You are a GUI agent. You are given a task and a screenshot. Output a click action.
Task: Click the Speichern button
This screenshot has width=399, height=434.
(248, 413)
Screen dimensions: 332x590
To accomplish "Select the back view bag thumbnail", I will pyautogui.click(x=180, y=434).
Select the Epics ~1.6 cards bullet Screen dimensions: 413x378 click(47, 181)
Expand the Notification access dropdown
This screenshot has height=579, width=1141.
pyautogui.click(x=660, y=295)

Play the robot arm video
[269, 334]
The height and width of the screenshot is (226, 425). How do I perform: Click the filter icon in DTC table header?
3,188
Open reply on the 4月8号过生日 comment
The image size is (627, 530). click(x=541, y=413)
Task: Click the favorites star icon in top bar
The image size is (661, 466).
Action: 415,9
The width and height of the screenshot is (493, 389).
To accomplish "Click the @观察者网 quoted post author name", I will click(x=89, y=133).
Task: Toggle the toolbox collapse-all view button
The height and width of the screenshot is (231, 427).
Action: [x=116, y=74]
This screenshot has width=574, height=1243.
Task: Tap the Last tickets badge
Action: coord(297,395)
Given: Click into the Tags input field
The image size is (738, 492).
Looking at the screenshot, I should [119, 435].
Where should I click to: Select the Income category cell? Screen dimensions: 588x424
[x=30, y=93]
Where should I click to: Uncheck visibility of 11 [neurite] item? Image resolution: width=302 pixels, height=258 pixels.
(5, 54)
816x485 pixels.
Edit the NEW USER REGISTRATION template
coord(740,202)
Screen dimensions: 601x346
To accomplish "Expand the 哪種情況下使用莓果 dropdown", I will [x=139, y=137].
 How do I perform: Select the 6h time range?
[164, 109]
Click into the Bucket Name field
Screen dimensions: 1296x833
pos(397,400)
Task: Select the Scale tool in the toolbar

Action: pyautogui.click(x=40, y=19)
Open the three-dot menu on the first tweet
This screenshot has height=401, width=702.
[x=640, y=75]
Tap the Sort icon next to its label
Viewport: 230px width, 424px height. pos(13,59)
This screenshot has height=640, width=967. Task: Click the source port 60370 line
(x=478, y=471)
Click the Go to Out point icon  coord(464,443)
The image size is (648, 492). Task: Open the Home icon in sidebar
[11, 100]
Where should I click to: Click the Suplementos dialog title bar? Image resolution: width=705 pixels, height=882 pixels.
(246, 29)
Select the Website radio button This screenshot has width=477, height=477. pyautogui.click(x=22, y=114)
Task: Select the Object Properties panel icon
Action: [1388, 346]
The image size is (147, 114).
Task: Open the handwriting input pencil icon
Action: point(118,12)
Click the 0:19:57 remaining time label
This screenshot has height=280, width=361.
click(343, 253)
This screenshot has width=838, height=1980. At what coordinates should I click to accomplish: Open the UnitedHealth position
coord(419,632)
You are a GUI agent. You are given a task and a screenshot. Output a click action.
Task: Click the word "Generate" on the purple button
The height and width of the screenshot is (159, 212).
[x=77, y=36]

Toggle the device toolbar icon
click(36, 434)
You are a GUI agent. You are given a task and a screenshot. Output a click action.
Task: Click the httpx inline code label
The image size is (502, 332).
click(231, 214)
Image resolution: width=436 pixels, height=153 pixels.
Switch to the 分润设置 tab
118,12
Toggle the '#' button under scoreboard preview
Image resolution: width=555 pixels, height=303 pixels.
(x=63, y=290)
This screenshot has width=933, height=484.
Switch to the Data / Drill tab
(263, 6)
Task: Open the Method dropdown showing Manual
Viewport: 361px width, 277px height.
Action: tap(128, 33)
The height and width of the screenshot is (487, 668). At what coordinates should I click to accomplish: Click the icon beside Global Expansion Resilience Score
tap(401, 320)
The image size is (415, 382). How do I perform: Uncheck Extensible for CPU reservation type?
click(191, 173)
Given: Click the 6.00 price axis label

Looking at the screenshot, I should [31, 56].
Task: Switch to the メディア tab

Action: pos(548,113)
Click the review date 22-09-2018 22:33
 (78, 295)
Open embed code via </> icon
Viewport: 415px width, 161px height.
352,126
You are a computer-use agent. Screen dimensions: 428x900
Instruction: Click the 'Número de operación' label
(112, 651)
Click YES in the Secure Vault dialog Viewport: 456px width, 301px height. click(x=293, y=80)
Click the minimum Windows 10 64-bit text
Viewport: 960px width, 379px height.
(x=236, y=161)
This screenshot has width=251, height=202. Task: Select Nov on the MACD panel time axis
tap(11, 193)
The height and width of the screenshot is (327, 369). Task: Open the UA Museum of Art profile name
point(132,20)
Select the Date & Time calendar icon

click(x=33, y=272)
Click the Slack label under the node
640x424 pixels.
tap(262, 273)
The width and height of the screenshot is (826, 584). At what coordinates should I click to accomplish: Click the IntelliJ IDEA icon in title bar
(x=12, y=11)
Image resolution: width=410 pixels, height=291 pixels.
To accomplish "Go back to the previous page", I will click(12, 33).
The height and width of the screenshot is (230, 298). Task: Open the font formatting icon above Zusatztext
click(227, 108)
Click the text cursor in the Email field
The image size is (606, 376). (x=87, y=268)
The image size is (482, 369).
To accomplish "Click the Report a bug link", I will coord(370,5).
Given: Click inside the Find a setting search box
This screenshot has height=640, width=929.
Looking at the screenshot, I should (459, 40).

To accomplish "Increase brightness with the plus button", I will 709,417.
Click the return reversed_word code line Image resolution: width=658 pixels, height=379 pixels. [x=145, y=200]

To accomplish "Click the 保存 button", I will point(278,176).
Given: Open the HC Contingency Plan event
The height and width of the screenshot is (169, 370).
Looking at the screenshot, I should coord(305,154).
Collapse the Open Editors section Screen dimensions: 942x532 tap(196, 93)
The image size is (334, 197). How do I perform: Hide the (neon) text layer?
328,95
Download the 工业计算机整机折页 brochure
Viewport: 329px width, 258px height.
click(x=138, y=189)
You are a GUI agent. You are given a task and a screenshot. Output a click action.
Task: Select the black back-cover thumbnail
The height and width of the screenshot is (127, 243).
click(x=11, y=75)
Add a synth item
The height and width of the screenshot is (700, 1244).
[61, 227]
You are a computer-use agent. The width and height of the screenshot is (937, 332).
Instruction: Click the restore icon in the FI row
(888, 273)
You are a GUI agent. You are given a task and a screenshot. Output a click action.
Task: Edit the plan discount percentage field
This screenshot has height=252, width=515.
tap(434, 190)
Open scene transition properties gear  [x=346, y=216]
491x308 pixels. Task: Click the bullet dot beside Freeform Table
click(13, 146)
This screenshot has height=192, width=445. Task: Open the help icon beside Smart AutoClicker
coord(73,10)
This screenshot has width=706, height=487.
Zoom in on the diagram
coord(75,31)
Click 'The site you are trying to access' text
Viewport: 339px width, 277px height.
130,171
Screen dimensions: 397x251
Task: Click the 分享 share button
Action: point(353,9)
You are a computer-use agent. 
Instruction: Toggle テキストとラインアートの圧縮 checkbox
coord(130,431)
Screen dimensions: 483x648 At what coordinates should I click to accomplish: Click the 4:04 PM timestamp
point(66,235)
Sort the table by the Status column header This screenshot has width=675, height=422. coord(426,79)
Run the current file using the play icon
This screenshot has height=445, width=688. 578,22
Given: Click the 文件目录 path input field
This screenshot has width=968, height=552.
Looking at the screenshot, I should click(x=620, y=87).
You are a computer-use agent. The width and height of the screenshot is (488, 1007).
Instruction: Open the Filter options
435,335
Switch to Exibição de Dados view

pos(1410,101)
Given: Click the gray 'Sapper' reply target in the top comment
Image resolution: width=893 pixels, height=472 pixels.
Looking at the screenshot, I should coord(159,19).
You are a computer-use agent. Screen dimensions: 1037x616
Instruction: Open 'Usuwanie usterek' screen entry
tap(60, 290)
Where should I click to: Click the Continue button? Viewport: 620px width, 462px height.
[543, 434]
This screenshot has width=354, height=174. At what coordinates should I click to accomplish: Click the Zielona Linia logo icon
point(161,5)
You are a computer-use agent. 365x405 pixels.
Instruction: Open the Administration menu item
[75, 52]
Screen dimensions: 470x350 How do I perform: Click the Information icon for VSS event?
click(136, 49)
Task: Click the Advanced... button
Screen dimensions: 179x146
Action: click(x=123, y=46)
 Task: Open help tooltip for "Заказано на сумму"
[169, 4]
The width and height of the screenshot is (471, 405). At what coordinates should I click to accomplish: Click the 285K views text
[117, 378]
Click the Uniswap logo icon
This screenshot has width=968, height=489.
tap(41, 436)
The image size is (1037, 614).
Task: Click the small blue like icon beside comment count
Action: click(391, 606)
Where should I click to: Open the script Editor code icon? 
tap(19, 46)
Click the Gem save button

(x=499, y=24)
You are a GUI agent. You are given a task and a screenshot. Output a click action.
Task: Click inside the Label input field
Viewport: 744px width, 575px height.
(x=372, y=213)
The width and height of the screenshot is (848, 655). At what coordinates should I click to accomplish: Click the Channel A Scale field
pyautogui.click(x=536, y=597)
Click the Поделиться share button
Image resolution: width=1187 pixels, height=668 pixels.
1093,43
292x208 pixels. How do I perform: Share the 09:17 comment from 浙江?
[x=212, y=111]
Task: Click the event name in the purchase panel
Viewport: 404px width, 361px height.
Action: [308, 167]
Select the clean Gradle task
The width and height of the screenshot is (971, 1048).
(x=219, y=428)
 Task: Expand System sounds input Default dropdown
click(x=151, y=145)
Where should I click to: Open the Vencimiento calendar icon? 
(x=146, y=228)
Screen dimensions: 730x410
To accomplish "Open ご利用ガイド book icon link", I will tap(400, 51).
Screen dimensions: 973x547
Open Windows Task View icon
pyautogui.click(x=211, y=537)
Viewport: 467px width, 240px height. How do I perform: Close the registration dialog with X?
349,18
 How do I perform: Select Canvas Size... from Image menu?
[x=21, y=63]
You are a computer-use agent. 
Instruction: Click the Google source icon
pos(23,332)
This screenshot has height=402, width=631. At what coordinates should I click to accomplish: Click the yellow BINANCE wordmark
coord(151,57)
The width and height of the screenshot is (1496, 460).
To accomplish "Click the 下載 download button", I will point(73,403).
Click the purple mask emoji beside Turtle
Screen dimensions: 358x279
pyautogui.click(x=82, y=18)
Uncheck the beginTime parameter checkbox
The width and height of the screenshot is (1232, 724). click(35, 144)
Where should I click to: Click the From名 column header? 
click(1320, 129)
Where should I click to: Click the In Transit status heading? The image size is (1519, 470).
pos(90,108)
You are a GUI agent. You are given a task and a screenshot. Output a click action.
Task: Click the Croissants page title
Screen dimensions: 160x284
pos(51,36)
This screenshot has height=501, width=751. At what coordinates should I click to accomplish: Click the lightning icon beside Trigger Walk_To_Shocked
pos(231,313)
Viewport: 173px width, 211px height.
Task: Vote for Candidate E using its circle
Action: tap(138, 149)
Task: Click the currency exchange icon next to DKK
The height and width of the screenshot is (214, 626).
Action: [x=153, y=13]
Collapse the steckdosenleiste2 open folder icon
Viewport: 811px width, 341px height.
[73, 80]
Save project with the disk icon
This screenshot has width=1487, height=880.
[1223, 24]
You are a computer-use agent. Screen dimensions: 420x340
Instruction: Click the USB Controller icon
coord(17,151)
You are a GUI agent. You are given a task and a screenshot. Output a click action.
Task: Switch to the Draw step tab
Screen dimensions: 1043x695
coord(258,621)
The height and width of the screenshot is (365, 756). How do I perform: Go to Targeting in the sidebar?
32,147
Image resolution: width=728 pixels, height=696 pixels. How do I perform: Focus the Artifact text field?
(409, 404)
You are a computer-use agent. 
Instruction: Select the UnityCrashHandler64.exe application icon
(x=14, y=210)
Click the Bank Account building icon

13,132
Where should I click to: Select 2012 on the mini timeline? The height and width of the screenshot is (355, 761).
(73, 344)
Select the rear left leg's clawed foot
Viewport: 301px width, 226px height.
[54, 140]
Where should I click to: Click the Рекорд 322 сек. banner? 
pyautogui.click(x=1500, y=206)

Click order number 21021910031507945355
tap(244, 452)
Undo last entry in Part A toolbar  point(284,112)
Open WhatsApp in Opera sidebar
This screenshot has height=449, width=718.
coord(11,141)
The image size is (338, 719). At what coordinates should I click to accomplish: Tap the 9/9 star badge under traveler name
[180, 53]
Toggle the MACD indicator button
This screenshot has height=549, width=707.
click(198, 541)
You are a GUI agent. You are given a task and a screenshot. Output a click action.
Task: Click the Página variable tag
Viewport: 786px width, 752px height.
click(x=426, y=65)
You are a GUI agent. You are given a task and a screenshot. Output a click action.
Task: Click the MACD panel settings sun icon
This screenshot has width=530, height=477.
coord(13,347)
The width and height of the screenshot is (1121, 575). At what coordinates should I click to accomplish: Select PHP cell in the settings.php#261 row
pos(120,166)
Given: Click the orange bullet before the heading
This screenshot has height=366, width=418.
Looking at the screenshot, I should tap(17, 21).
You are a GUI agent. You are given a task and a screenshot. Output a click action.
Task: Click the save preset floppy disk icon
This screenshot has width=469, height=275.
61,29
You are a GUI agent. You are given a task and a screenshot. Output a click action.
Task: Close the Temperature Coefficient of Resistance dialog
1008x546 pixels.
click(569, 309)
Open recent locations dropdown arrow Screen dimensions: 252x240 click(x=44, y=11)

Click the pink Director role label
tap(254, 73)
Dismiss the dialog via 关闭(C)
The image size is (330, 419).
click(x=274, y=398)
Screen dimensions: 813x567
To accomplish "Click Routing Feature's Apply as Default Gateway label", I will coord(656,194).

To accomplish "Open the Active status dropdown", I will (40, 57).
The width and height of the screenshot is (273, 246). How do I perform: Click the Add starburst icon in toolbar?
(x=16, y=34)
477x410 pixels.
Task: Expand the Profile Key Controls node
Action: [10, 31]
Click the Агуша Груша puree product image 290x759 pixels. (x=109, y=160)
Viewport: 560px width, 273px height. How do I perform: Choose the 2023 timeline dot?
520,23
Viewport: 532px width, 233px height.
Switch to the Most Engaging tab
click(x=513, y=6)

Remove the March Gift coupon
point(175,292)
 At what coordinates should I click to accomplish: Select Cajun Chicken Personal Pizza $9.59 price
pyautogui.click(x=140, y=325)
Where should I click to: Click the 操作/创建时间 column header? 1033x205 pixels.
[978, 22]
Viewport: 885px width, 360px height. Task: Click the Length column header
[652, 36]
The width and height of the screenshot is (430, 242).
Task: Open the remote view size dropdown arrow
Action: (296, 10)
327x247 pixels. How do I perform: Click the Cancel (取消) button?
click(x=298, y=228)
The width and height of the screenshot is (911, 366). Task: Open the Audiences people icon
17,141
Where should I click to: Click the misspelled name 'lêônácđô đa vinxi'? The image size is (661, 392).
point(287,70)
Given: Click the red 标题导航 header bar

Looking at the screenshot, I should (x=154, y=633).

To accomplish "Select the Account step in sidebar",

EXERCISE DESCRIPTION:
Find the word "back" in the material, then list each line that holds it.

WRITTEN SOLUTION:
To accomplish "Select the back view bag thumbnail", I will pyautogui.click(x=180, y=434).
To accomplish "Go back to the previous page", I will click(12, 33).
Task: Select the black back-cover thumbnail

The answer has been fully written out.